He was tired of being nickeled and dimed for runs by the patient Boston Red Sox. His equally frustrated Mariners teammates had also seen enough bad hops, poor calls, blown saves and all-around lousy fortune the past week to have to endure another night of it.

And so, Jakubauskas and those teammates went out and did something during this 5-4 comeback victory Friday that hasn't happened often the past couple of weeks. They took charge of their destiny and then, at the very end, when they needed a ball to stay in the park, it actually did.

"Angry is a good word, there was a little bit of anger," Jakubauskas said of his mind-set after three innings, down four runs with a reliever warming up. "It was a big gut check for me. Personally, I was sick and tired of giving up runs.

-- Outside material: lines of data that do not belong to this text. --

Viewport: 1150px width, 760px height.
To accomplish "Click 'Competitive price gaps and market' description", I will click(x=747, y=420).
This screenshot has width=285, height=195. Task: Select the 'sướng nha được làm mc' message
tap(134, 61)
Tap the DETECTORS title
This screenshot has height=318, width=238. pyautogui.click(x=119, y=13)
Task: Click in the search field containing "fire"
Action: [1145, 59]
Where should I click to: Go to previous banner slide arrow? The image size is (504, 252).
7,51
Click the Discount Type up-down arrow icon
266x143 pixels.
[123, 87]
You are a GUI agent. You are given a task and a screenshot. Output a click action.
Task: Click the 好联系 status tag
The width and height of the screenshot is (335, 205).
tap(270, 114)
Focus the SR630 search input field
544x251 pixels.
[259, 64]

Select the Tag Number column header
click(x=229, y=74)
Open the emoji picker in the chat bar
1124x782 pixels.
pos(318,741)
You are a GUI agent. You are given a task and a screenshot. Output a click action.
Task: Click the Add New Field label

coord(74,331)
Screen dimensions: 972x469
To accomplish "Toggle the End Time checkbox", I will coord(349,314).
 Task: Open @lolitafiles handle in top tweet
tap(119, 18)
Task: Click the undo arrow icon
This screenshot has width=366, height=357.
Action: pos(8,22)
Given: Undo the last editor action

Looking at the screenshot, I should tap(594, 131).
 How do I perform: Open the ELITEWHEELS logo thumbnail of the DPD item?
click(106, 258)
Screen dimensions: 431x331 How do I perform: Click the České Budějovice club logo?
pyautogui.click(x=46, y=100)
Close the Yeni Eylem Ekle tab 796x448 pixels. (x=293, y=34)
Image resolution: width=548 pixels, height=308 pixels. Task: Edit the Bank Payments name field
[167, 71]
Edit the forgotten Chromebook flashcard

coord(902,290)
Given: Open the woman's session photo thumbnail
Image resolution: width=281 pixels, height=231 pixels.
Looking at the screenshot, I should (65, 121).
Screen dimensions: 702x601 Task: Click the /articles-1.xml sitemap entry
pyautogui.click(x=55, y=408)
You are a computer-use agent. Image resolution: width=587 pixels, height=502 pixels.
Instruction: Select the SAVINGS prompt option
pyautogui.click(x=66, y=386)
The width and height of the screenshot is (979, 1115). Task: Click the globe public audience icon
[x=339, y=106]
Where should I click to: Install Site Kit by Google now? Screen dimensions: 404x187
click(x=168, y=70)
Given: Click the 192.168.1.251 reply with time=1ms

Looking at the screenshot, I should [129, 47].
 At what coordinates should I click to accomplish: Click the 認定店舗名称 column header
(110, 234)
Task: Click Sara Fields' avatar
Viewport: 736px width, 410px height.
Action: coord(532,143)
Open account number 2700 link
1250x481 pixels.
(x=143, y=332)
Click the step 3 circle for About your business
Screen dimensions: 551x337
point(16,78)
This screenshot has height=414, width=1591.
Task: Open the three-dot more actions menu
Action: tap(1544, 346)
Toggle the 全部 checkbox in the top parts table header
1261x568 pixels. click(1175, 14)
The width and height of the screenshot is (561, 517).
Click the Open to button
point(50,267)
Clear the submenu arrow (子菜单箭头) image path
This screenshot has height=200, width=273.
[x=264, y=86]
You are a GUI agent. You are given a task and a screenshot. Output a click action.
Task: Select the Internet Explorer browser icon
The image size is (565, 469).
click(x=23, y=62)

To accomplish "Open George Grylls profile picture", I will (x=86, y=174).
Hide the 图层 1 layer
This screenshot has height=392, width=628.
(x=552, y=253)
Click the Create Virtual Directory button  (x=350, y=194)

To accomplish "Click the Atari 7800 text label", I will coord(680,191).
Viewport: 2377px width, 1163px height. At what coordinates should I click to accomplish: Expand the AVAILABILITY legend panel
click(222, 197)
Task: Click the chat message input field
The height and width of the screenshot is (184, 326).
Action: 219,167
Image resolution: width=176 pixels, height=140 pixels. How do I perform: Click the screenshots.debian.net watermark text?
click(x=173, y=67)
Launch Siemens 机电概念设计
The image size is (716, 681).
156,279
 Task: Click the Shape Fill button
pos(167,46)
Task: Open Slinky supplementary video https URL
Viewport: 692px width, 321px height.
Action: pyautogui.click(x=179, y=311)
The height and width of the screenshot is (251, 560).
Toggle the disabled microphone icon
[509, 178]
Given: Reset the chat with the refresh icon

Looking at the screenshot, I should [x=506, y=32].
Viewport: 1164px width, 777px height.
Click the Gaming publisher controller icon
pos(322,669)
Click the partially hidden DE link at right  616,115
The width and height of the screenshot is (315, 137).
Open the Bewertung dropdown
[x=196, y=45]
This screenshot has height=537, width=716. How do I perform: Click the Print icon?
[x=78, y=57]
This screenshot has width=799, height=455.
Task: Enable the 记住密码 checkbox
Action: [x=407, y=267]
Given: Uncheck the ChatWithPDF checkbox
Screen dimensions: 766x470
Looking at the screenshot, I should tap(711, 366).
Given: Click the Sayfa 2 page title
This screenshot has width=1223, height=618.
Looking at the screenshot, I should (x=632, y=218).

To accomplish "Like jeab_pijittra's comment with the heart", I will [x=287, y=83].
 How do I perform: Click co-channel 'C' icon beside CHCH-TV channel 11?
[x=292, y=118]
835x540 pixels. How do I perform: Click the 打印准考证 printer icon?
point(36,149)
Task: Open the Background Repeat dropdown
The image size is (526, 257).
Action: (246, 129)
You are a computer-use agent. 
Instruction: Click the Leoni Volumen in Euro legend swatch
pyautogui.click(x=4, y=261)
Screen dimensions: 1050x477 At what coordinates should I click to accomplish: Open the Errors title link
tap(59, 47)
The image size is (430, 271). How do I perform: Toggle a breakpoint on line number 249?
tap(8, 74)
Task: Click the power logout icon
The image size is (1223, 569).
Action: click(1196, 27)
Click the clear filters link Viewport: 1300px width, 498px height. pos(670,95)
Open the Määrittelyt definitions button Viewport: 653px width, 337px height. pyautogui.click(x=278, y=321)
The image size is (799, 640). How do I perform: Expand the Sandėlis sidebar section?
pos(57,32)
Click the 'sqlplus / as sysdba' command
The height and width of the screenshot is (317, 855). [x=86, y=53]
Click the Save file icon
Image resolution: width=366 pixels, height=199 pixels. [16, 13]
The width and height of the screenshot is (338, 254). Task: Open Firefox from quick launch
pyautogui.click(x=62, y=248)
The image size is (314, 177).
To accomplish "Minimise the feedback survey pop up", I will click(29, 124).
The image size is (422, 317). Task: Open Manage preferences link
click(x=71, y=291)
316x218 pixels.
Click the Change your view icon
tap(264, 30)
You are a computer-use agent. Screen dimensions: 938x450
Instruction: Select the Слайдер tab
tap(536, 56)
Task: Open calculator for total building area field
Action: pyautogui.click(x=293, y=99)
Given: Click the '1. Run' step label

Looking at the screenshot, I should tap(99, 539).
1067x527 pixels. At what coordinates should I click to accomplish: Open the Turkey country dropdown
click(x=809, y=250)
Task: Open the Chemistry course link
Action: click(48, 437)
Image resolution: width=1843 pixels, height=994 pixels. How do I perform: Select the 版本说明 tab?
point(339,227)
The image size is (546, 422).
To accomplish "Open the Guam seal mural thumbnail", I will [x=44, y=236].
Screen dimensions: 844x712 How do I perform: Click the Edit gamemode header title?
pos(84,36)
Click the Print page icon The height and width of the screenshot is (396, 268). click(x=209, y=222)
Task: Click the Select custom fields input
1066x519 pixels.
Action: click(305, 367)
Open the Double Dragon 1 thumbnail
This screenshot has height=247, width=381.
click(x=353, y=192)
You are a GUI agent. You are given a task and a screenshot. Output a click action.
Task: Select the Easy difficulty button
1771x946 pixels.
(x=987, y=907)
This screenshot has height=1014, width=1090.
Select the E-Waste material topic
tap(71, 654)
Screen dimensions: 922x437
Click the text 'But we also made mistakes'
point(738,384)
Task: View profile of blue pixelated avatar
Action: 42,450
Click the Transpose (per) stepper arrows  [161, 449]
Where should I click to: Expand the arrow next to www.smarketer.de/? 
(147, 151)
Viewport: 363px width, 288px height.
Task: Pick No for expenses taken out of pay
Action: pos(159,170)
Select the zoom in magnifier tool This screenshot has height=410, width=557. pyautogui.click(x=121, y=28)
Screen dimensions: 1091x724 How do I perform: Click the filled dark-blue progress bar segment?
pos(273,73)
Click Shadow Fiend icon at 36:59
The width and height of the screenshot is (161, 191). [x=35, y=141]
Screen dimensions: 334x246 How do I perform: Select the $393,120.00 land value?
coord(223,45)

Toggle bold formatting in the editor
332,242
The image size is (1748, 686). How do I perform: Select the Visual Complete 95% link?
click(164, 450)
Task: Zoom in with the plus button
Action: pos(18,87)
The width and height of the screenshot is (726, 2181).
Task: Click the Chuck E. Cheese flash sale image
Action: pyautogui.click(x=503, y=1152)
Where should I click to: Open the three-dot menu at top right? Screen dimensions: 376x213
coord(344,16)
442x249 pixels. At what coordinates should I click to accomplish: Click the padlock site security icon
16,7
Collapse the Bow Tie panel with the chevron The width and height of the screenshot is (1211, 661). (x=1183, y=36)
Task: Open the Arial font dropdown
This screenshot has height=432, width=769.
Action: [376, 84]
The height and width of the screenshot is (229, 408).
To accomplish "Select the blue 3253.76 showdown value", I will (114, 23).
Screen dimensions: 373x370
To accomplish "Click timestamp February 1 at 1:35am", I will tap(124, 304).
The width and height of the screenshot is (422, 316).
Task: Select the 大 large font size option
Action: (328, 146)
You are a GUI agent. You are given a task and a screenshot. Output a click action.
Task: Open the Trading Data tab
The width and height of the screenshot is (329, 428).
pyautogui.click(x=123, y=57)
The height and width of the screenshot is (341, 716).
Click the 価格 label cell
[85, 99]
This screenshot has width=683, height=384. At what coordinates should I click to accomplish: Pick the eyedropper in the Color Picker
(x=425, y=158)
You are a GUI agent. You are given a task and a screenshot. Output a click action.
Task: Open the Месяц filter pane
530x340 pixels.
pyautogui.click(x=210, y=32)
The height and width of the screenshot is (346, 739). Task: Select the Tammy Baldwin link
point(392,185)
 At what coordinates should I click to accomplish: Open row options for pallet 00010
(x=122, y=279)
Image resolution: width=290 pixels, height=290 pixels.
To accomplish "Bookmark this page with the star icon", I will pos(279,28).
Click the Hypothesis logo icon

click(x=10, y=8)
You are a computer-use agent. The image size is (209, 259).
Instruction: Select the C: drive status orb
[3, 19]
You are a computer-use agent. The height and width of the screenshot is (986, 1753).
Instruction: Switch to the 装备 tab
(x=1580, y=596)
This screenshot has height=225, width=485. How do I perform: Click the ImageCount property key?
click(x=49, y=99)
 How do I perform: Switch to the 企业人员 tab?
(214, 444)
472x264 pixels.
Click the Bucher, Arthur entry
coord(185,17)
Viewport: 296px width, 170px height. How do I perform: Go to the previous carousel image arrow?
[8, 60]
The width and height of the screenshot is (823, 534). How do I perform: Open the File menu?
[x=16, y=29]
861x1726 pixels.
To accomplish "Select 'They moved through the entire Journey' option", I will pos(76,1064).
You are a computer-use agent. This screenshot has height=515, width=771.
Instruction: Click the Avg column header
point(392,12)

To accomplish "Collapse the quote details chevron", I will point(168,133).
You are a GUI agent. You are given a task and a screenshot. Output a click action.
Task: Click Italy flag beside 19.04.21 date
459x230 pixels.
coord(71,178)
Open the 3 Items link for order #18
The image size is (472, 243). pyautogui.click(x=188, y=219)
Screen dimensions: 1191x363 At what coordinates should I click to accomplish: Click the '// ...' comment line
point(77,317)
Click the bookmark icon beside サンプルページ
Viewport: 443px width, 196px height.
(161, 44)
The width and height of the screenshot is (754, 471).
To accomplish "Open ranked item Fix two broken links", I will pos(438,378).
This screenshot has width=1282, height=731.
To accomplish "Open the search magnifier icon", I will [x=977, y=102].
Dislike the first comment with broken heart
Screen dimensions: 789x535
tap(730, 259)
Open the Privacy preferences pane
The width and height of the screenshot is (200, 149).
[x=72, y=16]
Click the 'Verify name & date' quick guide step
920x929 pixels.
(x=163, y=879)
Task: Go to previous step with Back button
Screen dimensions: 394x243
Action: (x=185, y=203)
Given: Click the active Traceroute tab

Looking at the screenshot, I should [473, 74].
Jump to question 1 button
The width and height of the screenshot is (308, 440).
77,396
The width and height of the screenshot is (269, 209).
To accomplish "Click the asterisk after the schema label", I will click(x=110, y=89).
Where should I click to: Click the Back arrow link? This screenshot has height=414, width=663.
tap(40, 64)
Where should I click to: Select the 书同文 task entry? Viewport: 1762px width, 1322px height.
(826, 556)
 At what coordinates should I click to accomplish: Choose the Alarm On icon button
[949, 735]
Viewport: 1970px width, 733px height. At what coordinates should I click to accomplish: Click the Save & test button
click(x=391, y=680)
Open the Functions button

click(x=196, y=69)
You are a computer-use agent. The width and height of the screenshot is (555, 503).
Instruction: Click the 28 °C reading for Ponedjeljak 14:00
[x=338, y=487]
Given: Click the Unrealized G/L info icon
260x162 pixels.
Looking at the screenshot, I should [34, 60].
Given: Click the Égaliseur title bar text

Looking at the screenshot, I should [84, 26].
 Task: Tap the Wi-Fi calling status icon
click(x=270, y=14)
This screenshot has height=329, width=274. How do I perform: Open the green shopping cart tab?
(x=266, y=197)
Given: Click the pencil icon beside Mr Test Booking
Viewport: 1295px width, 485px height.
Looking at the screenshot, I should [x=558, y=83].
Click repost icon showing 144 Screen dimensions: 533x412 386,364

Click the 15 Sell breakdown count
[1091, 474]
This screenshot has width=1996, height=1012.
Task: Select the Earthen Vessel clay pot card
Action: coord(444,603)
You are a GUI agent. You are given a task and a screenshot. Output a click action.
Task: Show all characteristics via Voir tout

I've been doing it for too many starts in a row and it was going to end after the third. I don't care how, it was going to be done."

On a night when a bunch of Mariners came through in ways few expected when the season began, the six innings by Jakubauskas — who allowed only three earned runs — might have been the most important of all. Replacement fifth starter Jakubauskas is one of a trio of pitchers starting for Seattle this weekend who weren't in the rotation when the season began.

Jakubauskas kept his team in a 4-0 game long enough for Ichiro to belt home runs in the fifth and sixth innings off Red Sox starter Jon Lester to bring Seattle all the way back.

And that, in turn, enabled reliever David Aardsma to close things out in the ninth in Brandon Morrow's place. Aardsma gave up a two-out single and then a deep fly ball by Jason Bay that, for an eternal moment, seemed like it might clear the yard before being caught at the track.

"He hit it straight up and then it just kept going, kept going, kept going," Aardsma said. "That's when I got nervous."

The crowd of 34,952 at Safeco Field held its breath, then erupted in a frenzy as the Mariners won for only the second time in 11 games. Ichiro had warmed the throng up a few innings before by drilling a Lester pitch over the wall in right center to cap the fourth two-homer game of his career and first since 2005.

The surge by Ichiro was certainly welcomed by a team that's lacked longball power much of the season. But the singles-hitting leadoff man, who has often shrugged off suggestions he can hit home runs at will, once again dismissed the idea he can turn up the power when required.

"I'm not Sadaharu Oh," he said, smiling. "So, I don't have the abilities to do things like that."

Later on, he observed: "I guess it kind of proves that, in the universe, mysterious things happen."

It was one such mystery that had allowed Ichiro to bat. The Mariners might not have scored anything in their four-run sixth had Tacoma native Lester not hesitated on a potential double-play comebacker hit his way by Yuniesky Betancourt with two on and one out.

Lester looked at third, then at second — where he seemed to have the runner nabbed — but held up and instead threw to first. Franklin Gutierrez then hit a two-run single and Ichiro, for the second time in as many innings, went deep.

Mariners manager Don Wakamatsu had sensed the Mariners getting to Lester earlier and figured it was a matter of time before the team's approach paid off. But first, he needed to slow the runs against them and told Jakubauskas "No more!" when he got off the field after the third.

He might as well have been speaking on behalf of everyone in the dugout.

"All of a sudden, you saw, after the third inning, a different pitcher," Wakamatsu said. "It's the guy that I recognized in spring training, it's a guy I recognized in a couple of starts."

And the Mariners, winners again, were a team some fans may have recognized from two weeks ago.